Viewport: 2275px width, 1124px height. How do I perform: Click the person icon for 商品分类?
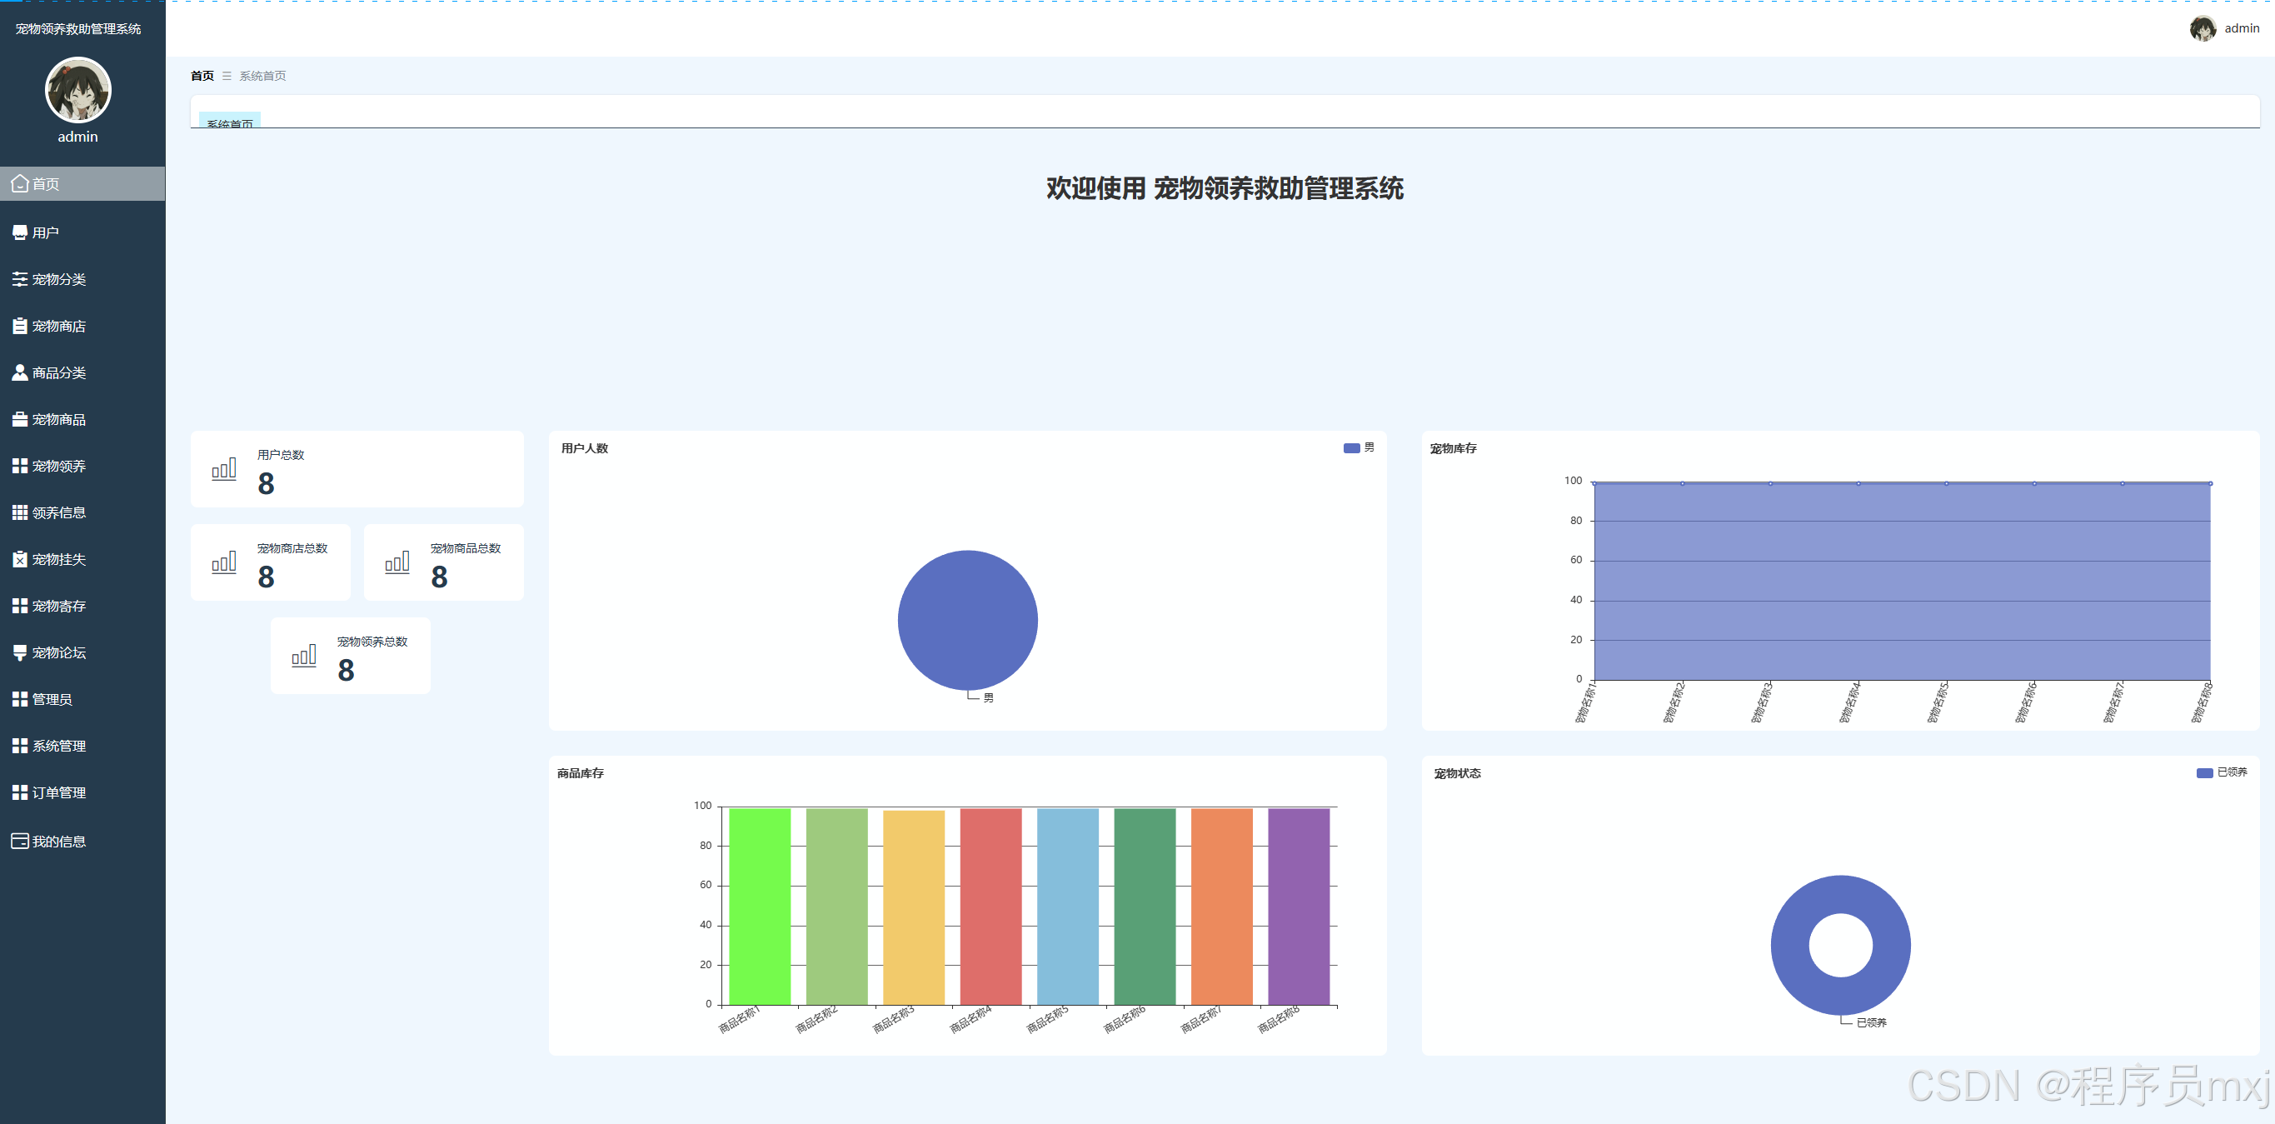19,373
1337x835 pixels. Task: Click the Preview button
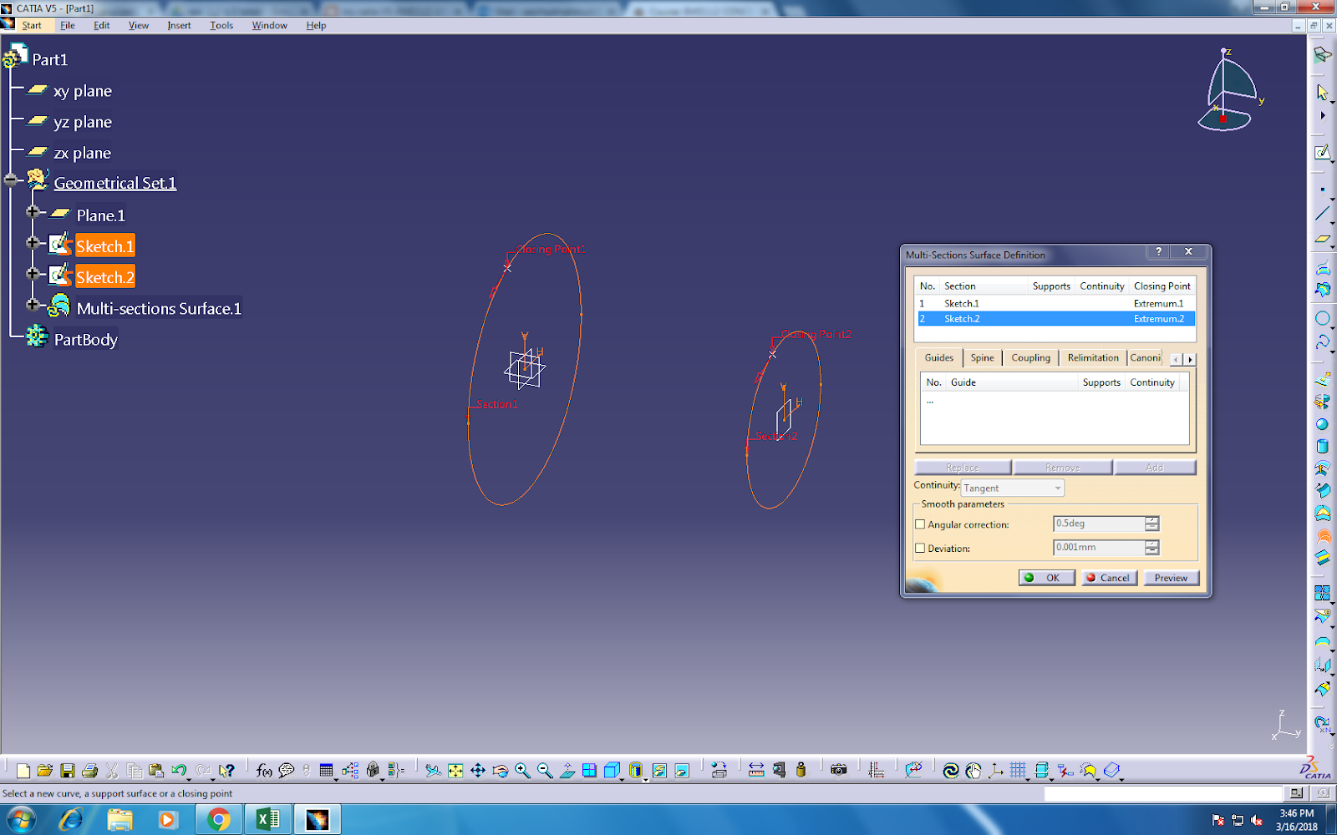1172,577
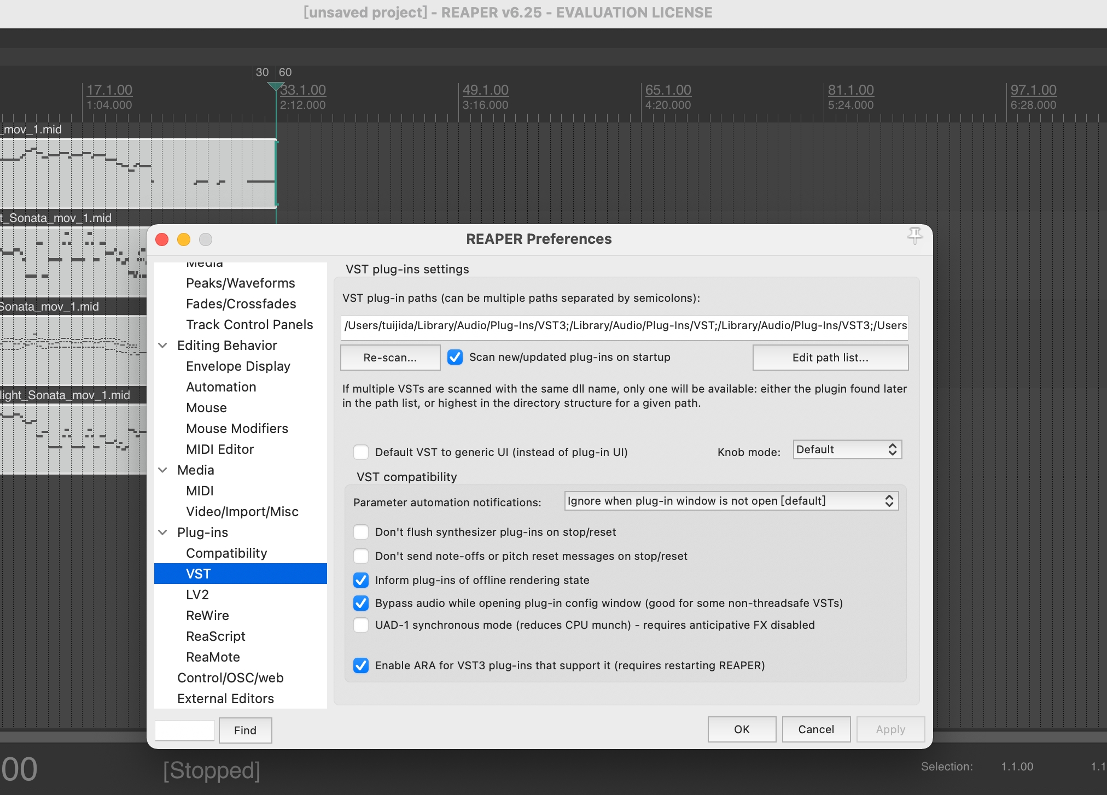This screenshot has height=795, width=1107.
Task: Open the ReaScript preferences page
Action: pyautogui.click(x=215, y=636)
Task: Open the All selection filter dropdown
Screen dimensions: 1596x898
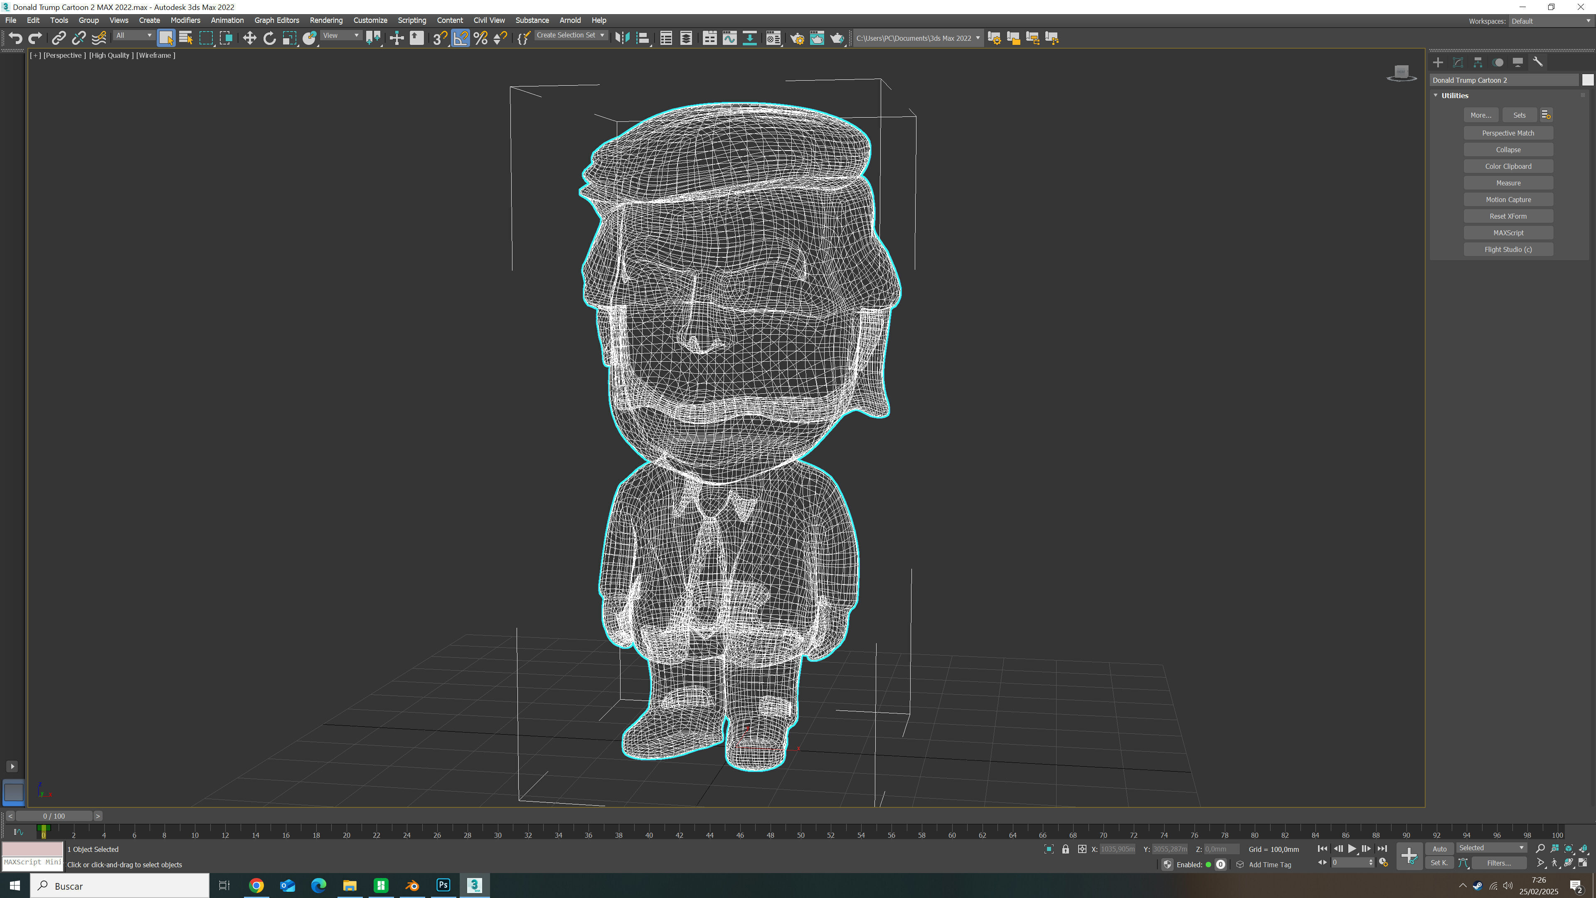Action: (134, 35)
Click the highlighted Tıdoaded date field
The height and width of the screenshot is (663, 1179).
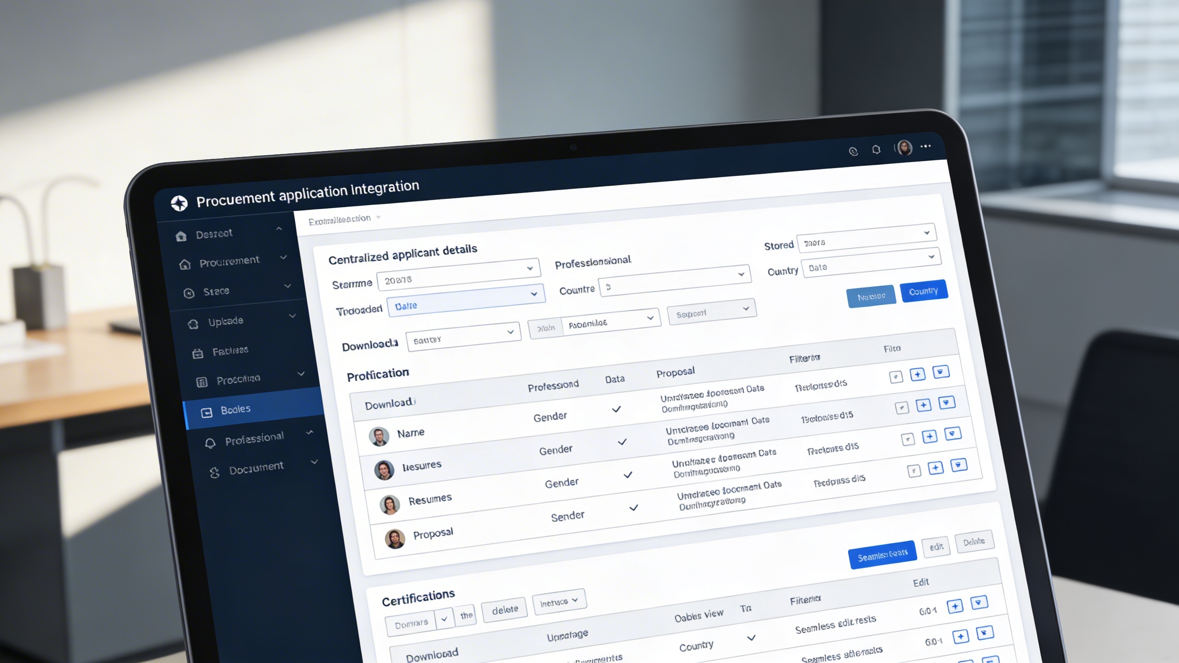click(466, 300)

────────────────────

=== WHAT YOU HAVE TO DO ===
Give back, word for word, the lines from the line that contains "Click the highlighted Tıdoaded date field" through the last line of the records, with no pictures and nothing else.

=== RESPONSE BELOW ===
Click the highlighted Tıdoaded date field
The height and width of the screenshot is (663, 1179).
click(466, 300)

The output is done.